What is SMB protocol: key points and interesting information
The first version of the SMB protocol, also known as the Common Internet File System (CIFS), was created by IBM, Microsoft, Intel, and 3Com in the 1980s; the second (SMB 2.0) was created by Microsoft and appeared in Windows Vista. Nowadays, SMB is associated mainly with Microsoft Windows OSes, where it is used to implement the "Microsoft Windows Network" and "File and Printer Sharing".
SMB is a protocol based on client-server technology that provides an easy way for client applications to read and write files and request services from server programs in various types of network environments. Servers provide file systems and other resources (printers, mail segments, named pipes, and so on) to be shared on the network. Client computers may have their own storage media but also have access to resources provided by the server for general use.

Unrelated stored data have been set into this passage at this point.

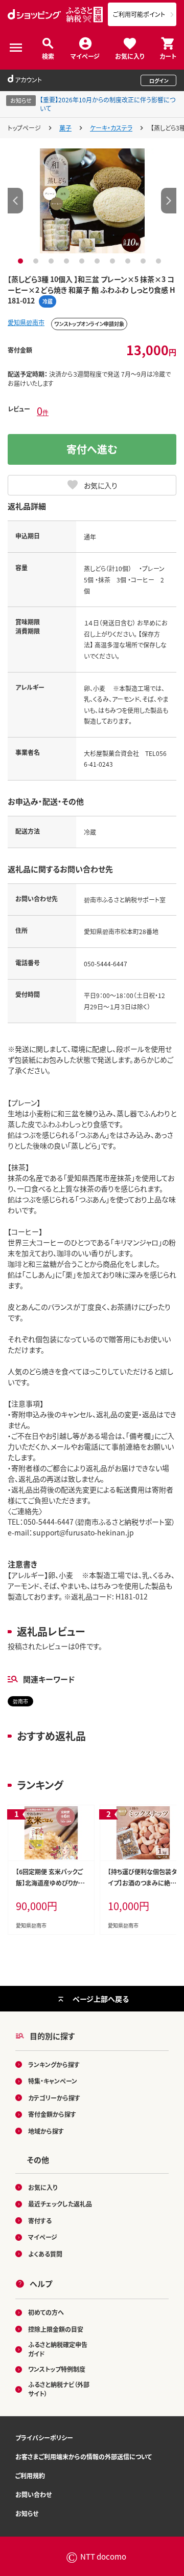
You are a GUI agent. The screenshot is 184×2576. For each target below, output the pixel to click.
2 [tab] (37, 261)
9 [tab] (144, 261)
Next (168, 200)
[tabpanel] (92, 200)
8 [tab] (129, 261)
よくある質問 (45, 2253)
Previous (15, 200)
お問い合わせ (33, 2494)
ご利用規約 (30, 2475)
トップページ (24, 127)
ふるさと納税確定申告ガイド (57, 2349)
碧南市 (20, 1701)
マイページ (85, 55)
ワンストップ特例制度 (56, 2369)
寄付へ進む (92, 449)
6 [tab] (98, 261)
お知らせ (26, 2513)
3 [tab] (52, 261)
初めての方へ (46, 2312)
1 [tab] (21, 261)
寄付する (40, 2220)
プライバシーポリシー (44, 2437)
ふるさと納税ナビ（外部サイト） (58, 2389)
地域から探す (46, 2131)
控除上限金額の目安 (55, 2329)
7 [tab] (113, 261)
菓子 (65, 127)
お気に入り (129, 55)
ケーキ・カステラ (111, 127)
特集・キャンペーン (52, 2080)
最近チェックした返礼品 (60, 2203)
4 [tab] (67, 261)
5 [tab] (83, 261)
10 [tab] (159, 261)
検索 (48, 55)
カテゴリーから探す (54, 2097)
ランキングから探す (54, 2064)
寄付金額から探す (52, 2114)
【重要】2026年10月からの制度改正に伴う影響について (107, 104)
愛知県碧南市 (26, 322)
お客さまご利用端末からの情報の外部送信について (83, 2456)
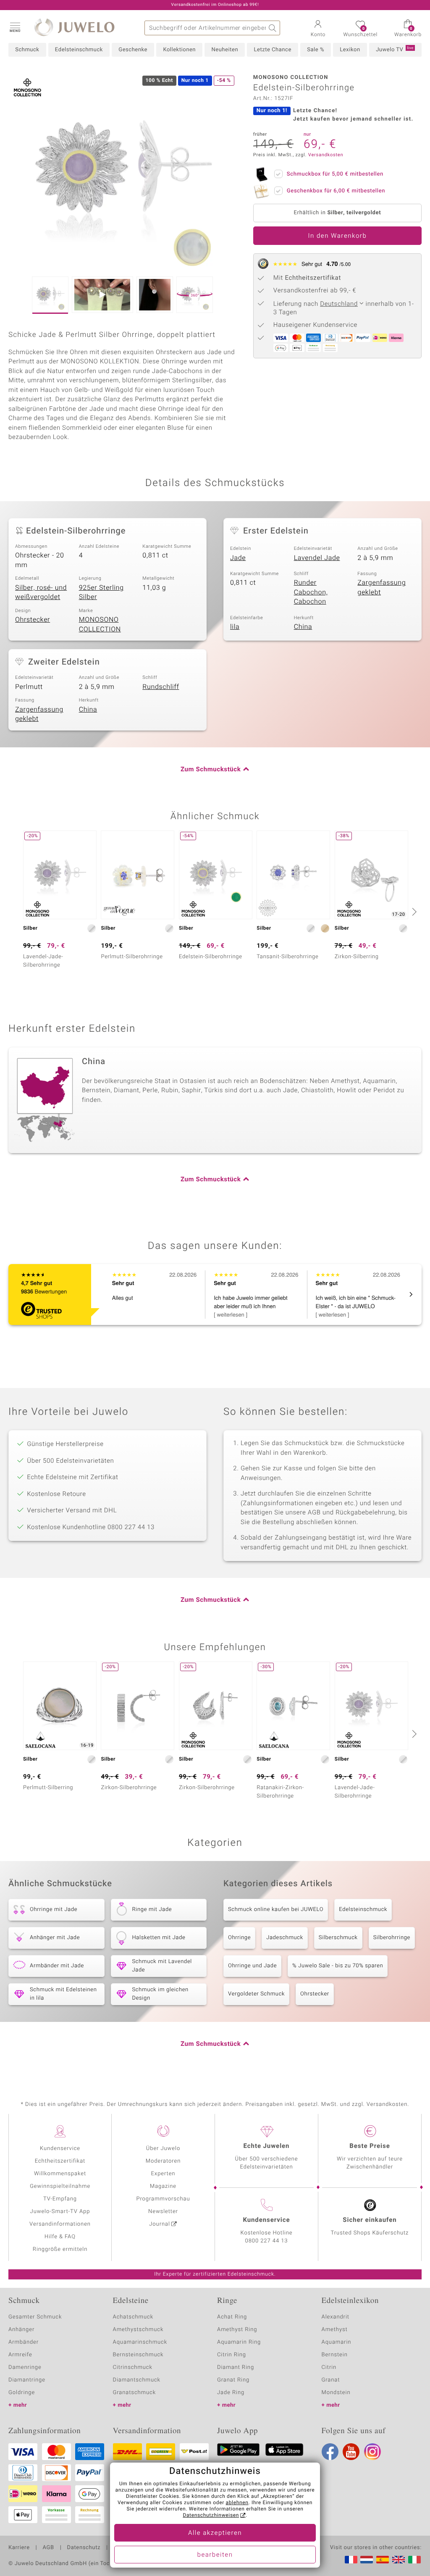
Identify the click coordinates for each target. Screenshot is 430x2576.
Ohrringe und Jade (252, 1966)
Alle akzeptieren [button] (215, 2533)
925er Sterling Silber (101, 592)
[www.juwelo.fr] (351, 2559)
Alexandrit (335, 2317)
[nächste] (413, 911)
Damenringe (25, 2367)
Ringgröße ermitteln (60, 2249)
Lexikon (350, 50)
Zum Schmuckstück (211, 769)
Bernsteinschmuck (138, 2355)
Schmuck (27, 50)
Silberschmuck (338, 1938)
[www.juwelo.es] (382, 2559)
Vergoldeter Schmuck (256, 1994)
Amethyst (335, 2330)
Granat (331, 2380)
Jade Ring (230, 2393)
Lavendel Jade (317, 558)
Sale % (315, 50)
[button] (15, 27)
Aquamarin (336, 2342)
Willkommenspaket (60, 2174)
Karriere (19, 2548)
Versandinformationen (60, 2224)
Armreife (20, 2355)
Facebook (330, 2451)
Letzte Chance (272, 50)
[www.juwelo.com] (398, 2559)
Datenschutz (83, 2548)
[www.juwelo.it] (414, 2559)
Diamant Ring (235, 2367)
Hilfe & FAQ (60, 2237)
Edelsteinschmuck (79, 50)
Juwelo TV (395, 49)
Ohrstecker (32, 620)
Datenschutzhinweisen (211, 2515)
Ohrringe (239, 1938)
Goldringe (21, 2393)
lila (234, 627)
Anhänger (21, 2330)
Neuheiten (224, 50)
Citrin (329, 2367)
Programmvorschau (163, 2199)
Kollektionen (179, 50)
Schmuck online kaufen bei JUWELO (275, 1910)
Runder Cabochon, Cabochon (311, 592)
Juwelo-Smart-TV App (60, 2212)
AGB (48, 2548)
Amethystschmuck (138, 2330)
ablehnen (237, 2503)
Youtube (351, 2451)
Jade (238, 558)
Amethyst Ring (237, 2330)
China (303, 627)
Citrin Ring (231, 2355)
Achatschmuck (133, 2317)
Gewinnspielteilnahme (60, 2186)
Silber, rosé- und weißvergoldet (41, 592)
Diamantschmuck (136, 2380)
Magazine (163, 2186)
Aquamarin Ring (239, 2342)
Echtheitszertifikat (60, 2161)
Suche (273, 28)
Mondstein (336, 2393)
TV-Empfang (60, 2199)
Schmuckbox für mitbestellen (335, 174)
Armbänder (23, 2342)
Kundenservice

In 1992, Samba appeared on the market as a free implementation of the SMB protocol for UNIX-like OSes. The reason is that Microsoft did not publish the SMB specification and its add-ons, Samba creator Andrew Tridgell had to reverse engineer the protocol based on packet analysis.
The SMB protocol was promoted by Microsoft Corporation, including its support in its products. In a Microsoft Windows network environment, SMB was the primary application layer protocol for working with LAN resources. It is designed to perform the functions of file and printer sharing, user authorization, and messaging.